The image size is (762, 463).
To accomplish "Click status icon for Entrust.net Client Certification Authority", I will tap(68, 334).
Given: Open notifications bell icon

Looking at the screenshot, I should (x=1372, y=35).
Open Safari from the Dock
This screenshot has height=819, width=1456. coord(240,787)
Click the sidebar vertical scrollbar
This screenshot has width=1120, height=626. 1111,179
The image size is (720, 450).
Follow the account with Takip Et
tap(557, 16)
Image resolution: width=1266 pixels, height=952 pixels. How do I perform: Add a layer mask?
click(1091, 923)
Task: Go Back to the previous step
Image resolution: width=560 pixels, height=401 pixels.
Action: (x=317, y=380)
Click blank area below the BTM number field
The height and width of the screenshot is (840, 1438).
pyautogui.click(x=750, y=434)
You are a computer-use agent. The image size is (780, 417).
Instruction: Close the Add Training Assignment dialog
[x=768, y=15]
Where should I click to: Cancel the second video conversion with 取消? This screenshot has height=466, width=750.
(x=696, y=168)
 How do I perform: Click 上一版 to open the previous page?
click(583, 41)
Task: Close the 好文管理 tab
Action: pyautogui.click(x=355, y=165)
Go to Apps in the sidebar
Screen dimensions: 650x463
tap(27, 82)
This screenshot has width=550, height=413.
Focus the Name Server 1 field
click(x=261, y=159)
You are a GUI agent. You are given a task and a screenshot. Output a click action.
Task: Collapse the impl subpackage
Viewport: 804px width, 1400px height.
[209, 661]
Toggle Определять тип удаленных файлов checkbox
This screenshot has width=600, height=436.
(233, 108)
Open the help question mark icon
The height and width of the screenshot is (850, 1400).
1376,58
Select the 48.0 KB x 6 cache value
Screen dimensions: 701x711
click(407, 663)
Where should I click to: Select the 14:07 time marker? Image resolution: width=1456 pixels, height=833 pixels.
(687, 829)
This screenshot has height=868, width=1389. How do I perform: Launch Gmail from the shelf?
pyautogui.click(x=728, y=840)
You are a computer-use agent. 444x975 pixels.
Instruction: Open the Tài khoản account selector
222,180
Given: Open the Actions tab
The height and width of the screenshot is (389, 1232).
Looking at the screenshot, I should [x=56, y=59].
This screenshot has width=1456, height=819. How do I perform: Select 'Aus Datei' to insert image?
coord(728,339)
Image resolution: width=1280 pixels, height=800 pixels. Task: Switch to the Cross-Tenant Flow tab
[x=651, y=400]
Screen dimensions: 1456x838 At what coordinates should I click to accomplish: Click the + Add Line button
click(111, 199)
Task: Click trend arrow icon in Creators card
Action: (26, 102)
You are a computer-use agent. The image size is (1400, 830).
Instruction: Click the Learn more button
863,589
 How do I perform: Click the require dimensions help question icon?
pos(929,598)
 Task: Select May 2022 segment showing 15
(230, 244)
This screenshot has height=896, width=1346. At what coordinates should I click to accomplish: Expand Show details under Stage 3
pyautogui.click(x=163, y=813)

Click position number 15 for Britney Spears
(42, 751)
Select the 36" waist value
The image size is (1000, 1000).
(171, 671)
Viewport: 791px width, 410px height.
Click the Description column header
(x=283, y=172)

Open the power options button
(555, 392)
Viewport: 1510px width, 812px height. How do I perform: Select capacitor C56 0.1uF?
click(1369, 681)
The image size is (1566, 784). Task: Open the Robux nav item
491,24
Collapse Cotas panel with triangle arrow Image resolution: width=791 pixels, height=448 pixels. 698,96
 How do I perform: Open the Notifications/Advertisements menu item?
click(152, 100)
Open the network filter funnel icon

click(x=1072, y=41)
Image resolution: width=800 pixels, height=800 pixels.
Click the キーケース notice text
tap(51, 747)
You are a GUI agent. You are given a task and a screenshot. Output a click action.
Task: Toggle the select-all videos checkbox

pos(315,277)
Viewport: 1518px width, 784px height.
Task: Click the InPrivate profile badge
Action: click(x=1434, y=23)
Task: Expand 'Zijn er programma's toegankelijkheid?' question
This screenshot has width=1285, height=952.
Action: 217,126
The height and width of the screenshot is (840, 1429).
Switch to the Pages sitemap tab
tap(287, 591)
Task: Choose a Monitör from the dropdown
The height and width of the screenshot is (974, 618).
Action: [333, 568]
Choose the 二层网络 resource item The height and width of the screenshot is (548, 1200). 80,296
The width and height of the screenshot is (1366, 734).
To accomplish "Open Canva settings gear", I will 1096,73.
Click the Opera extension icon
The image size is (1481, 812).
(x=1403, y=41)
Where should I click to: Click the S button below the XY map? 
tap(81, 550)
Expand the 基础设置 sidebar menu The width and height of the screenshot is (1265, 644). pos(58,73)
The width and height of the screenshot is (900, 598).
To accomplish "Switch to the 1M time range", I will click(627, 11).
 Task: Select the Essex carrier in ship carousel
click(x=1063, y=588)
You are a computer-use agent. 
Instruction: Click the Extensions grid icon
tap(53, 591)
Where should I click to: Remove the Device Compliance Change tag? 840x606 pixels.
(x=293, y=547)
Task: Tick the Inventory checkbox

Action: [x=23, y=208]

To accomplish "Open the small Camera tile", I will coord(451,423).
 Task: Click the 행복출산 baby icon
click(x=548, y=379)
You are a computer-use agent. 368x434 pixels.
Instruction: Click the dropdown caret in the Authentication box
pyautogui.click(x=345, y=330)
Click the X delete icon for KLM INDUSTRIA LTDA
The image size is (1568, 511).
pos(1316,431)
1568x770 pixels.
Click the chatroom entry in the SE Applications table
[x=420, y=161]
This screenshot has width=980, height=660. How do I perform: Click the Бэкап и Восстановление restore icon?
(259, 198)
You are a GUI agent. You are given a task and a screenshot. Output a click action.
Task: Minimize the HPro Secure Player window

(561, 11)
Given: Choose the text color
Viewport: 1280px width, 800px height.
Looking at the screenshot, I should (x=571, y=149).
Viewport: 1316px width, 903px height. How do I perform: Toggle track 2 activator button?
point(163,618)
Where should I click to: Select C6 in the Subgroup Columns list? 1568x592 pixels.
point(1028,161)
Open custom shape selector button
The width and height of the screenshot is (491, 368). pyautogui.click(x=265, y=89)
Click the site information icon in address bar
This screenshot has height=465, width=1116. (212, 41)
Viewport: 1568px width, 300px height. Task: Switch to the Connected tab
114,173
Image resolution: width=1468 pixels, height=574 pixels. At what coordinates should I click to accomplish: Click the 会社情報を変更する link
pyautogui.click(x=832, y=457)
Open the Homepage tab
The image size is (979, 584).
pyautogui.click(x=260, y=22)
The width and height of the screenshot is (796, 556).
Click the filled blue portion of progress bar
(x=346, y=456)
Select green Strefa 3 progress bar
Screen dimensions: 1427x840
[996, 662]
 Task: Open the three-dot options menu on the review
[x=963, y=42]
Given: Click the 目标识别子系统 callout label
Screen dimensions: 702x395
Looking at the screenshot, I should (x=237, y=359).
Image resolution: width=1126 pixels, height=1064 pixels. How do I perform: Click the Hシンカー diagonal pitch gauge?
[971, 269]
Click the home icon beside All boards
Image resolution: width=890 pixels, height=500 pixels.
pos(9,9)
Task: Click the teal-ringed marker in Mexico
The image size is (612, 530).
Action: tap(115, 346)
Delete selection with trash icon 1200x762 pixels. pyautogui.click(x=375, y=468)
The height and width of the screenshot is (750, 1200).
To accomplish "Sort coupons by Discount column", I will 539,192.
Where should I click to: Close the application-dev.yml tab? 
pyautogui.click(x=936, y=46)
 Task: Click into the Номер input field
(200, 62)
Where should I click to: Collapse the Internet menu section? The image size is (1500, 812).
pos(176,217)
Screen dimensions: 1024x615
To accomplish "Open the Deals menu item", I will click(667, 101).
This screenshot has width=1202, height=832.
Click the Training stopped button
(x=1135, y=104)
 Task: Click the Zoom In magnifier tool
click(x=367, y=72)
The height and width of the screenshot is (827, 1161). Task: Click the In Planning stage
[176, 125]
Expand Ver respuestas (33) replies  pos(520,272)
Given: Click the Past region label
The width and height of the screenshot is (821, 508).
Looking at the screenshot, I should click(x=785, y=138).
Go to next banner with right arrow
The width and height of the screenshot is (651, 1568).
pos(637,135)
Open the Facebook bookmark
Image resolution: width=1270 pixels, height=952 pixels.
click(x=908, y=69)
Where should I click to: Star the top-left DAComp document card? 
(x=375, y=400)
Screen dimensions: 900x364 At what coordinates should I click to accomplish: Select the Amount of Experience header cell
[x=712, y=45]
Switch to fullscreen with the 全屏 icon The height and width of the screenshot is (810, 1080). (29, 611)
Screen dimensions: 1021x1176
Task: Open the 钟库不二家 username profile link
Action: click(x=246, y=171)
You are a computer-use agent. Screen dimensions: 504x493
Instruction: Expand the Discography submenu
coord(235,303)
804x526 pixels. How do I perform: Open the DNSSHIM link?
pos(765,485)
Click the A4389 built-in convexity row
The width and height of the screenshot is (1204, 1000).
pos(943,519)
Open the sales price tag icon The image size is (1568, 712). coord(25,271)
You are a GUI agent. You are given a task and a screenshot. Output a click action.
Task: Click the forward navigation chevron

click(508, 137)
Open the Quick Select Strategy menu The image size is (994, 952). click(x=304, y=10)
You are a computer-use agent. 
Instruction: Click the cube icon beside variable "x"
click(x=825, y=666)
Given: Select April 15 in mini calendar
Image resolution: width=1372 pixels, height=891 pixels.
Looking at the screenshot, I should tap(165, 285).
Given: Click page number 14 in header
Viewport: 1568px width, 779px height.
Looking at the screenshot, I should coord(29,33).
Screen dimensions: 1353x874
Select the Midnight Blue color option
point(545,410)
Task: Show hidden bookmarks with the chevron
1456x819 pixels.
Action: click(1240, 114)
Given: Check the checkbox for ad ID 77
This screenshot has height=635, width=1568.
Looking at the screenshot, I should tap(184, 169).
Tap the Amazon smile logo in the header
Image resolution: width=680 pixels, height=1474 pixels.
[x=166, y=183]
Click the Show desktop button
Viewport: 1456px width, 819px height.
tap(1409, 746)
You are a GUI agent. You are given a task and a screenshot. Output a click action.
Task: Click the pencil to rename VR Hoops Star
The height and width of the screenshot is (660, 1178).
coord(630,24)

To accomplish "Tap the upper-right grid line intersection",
════════
*WHAT YOU WILL DO*: Reproduce, character for character, the lines of the listing above from the line with "The width and height of the screenshot is (796, 556)." up to and including the line with "Looking at the screenshot, I should (x=237, y=359).".

*COMPLETED TASK*:
The width and height of the screenshot is (796, 556).
Click the filled blue portion of progress bar
(x=346, y=456)
Select green Strefa 3 progress bar
Screen dimensions: 1427x840
[996, 662]
 Task: Open the three-dot options menu on the review
[x=963, y=42]
Given: Click the 目标识别子系统 callout label
Screen dimensions: 702x395
Looking at the screenshot, I should (x=237, y=359).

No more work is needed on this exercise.